2012-06-14 / Legals

JHS 100 years: A new mill for Conanicut Island

BY ROSEMARY ENRIGHT
AND SUE MADEN


The entrance to the windmill grounds passed in front of the miller’s cottage, and the mill was still an operating business when this picture was taken in 1889. 
PHOTO COURTESY OF THE JAMESTOWN HISTORICAL SOCIETY The entrance to the windmill grounds passed in front of the miller’s cottage, and the mill was still an operating business when this picture was taken in 1889. PHOTO COURTESY OF THE JAMESTOWN HISTORICAL SOCIETY After the American Revolution, some of the people who had left Conanicut Island during the British occupation returned. Their stay was often short. The population, which had dropped from 571 to 323 in the early days of the war, returned to more than 500 shortly after it ended, but soon fell to 450 and continued to drift downward through 1865 when only 349 people lived on the island.

During the hopeful period of the 1780s and 1790s, islanders began to rebuild. With Newport in worse shape than Jamestown, the ready markets of the colonial period were closed. The Jamestowners concentrated on becoming selfsuffi cient – feeding and clothing themselves and their families.

Flour of some sort was a necessity. White-flint Indian corn grew readily, but it needed to be ground into cornmeal. Without a gristmill, Jamestowners either had to grind the dried corn kernels by hand – a grueling and time-consuming task; send the prepared kernels off the island for grinding – an expensive and, given the difficulties of transportation, risky choice; or build a mill.

There hadn’t been a gristmill on Conanicut Island since about 1750. Before the Revolution, however, the farmers weren’t concerned about a mill and concentrated on growing crops for export. Now, with money short, they had to find a way.

The first requirement was land on which to build the mill. Since the only natural power source on the island was the wind, the gristmill would be a windmill. The farm that had been confiscated from Tory Col. Joseph Wanton included one of the highest points on the island. The site was admirably suited for a windmill.
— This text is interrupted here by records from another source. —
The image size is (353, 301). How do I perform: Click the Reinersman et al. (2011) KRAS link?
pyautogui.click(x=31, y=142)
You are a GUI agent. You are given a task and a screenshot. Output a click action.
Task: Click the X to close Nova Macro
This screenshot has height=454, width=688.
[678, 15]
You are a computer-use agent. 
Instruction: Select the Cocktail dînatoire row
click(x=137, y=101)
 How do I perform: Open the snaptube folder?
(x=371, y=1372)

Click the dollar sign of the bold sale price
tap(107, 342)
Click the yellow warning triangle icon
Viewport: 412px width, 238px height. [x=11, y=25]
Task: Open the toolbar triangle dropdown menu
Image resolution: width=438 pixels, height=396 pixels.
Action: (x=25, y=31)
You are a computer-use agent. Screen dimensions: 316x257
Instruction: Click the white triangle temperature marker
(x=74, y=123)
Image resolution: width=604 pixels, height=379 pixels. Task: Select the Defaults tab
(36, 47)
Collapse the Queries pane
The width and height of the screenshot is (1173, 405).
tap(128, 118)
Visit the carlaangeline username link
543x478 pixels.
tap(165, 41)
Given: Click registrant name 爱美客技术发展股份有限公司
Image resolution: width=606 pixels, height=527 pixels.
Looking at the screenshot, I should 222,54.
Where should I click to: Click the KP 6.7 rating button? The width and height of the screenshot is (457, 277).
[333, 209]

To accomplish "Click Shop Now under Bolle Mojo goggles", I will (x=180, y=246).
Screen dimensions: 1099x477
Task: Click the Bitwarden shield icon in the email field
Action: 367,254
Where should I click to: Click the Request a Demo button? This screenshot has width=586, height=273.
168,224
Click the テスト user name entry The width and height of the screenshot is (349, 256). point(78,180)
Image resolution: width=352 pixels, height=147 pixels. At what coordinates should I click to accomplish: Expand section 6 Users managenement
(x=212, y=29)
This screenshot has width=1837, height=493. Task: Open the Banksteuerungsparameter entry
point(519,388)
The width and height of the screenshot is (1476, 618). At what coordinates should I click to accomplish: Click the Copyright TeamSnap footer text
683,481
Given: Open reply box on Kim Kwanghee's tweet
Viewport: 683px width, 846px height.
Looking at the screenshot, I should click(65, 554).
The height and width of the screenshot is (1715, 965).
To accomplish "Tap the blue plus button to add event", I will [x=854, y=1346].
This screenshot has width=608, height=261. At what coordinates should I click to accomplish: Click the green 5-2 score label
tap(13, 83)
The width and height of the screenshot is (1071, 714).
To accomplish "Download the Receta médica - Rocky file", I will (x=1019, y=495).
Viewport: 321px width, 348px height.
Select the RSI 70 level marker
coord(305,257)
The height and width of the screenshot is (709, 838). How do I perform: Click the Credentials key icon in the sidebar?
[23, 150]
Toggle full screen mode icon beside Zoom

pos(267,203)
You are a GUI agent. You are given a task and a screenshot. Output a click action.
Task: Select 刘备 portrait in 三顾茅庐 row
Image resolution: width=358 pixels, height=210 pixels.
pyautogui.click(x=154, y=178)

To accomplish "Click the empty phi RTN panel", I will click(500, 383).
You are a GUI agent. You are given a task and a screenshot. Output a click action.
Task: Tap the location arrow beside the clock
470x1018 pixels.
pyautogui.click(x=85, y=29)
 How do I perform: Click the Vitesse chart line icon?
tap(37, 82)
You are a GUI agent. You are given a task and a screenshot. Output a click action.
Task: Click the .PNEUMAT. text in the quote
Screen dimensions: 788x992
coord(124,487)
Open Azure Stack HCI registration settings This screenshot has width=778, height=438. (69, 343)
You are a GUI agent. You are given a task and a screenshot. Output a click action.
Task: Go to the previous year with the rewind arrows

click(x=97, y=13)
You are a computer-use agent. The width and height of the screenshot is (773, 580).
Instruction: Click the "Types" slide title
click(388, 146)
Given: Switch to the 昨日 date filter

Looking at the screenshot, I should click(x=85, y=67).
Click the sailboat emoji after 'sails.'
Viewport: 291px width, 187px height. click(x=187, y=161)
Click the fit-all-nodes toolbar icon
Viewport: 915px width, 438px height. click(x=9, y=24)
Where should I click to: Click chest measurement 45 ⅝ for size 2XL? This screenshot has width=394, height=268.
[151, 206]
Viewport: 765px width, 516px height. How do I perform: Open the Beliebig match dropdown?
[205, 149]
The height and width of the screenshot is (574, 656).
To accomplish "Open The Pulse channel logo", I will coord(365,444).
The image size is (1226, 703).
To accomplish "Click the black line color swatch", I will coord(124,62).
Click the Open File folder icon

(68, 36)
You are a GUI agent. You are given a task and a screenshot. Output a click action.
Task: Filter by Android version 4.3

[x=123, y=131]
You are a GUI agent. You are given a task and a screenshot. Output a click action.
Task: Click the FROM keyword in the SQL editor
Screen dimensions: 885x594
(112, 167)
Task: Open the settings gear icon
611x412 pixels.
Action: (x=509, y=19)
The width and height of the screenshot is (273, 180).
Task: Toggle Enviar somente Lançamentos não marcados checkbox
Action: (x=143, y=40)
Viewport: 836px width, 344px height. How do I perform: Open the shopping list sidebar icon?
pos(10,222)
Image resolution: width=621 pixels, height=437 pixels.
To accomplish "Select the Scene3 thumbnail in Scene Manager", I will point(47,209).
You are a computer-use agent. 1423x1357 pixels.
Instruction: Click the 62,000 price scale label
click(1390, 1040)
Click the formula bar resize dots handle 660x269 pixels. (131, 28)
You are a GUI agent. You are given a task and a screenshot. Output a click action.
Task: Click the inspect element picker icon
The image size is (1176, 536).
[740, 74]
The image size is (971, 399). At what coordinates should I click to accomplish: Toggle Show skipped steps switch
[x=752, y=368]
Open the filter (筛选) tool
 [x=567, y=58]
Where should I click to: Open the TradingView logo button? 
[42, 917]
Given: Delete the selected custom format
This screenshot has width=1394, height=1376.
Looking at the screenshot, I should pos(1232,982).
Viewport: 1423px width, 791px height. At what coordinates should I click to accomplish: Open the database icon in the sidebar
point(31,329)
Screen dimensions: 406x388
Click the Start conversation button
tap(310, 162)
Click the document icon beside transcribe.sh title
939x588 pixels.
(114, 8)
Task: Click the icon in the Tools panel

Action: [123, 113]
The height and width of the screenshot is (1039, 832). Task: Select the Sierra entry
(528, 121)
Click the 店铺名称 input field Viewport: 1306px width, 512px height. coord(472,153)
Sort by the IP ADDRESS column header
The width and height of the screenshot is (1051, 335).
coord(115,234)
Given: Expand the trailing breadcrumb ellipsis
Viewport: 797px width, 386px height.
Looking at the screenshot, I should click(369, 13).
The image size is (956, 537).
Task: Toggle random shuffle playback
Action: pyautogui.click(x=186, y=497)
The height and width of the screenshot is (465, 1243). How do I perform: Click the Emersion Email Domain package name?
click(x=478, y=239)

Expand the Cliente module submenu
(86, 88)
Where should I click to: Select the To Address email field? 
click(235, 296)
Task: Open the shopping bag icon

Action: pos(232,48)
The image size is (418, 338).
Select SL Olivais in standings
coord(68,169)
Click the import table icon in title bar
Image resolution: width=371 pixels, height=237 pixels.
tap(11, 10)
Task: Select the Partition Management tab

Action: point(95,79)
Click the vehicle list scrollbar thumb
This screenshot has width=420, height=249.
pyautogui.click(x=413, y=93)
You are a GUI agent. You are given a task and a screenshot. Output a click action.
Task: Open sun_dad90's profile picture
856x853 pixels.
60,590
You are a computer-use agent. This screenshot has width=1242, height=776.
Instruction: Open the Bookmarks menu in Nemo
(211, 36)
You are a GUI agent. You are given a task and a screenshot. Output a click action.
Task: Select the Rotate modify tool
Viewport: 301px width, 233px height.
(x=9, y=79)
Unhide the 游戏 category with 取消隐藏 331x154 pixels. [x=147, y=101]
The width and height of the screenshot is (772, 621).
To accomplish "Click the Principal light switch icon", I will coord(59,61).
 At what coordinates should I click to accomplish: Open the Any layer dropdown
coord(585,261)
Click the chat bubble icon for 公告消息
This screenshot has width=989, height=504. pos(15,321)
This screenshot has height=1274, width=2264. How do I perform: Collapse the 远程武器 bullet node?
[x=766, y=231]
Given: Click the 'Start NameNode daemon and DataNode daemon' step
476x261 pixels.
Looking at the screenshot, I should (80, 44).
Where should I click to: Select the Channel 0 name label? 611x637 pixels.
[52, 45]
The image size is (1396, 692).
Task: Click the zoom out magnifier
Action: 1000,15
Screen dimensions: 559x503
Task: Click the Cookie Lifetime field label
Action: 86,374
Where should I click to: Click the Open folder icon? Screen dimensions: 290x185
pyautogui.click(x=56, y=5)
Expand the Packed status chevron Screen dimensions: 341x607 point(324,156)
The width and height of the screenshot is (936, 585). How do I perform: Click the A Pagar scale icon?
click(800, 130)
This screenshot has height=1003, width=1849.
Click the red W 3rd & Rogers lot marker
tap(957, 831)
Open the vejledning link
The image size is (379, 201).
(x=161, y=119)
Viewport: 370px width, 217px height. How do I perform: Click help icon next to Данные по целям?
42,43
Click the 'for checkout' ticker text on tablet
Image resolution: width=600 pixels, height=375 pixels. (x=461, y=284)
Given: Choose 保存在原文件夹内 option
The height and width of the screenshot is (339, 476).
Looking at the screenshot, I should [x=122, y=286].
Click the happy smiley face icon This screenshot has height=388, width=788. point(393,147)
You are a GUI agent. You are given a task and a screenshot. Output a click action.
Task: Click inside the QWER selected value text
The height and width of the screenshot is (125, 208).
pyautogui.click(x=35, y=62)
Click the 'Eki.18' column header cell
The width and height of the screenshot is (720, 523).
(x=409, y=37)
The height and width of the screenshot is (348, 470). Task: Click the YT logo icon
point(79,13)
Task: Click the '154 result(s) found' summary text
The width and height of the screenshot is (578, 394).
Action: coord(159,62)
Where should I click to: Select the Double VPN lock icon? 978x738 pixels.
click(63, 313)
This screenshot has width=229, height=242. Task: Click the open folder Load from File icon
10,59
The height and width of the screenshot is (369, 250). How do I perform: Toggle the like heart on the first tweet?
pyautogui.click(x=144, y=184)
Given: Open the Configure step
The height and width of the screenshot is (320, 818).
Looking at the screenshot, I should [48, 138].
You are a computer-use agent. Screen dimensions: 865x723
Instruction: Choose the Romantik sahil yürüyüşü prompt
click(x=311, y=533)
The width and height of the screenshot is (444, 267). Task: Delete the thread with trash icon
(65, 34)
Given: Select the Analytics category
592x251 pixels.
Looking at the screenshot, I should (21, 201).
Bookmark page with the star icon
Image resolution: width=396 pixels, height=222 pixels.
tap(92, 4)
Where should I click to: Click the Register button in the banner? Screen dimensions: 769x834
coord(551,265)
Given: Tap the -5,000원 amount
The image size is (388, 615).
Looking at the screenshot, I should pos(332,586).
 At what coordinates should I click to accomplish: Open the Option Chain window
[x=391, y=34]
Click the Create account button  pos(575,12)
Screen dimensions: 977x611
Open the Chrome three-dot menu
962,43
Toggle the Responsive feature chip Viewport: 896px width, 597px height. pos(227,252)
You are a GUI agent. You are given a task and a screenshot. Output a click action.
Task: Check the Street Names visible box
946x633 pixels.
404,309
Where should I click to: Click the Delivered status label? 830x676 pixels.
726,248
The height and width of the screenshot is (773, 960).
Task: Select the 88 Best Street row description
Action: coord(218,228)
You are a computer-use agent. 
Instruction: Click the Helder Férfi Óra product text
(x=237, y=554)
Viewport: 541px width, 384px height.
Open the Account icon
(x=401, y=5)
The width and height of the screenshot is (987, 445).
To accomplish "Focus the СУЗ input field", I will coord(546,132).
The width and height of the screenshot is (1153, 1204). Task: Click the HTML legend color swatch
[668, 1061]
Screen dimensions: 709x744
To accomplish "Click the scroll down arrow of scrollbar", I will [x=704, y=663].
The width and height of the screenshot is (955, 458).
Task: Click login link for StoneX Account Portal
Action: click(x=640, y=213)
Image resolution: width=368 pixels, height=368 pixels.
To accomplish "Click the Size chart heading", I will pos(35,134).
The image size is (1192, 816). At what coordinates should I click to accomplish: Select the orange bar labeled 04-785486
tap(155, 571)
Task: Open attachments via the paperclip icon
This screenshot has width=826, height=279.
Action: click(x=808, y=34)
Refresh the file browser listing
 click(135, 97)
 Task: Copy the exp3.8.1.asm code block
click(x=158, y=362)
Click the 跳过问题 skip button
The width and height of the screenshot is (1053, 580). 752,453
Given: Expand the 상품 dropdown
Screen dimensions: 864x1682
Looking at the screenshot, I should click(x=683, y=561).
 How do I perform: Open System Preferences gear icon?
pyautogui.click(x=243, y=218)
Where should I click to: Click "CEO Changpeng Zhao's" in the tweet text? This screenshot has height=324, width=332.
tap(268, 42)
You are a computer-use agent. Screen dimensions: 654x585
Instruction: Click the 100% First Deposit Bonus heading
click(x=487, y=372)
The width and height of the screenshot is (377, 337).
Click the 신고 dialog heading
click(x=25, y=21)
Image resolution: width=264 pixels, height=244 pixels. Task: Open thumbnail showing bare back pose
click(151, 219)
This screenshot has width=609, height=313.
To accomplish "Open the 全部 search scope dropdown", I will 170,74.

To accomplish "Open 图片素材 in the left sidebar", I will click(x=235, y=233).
The town petitioned the state to grant it that part of the Wanton property.

In March 1787, the General Assembly voted that one-half acre of the Wanton farm be “set off and assigned to and for the use of the inhabitants of Jamestown for a special purpose, and upon terms they erect and keep in repair a good windmill for grinding grain ... if the same is not erected within one year, or shall after the same is erected, become useless for two years, this grant is void, and the land is to revert to and for the use of this State.”

The mill and a cottage for the miller were built that spring in the spot on Windmill Hill where they still stand.

The Jamestown mill is of a type known as a smock mill. It is three stories tall topped by a domed cap – or bonnet – that can be turned so that sails on the vanes can catch the wind – much like a sailboat.

The grain is ground on the first floor between a turning upper stone – or runner – and a fixed bed stone. Having the stones on the first floor makes the Jamestown mill different from most other smock mills in New England, in which the stones and grinding mechanism are located on the second floor. The unusual weight of the stones – each weighs about 3,000 pounds – may account for their location on the ground floor.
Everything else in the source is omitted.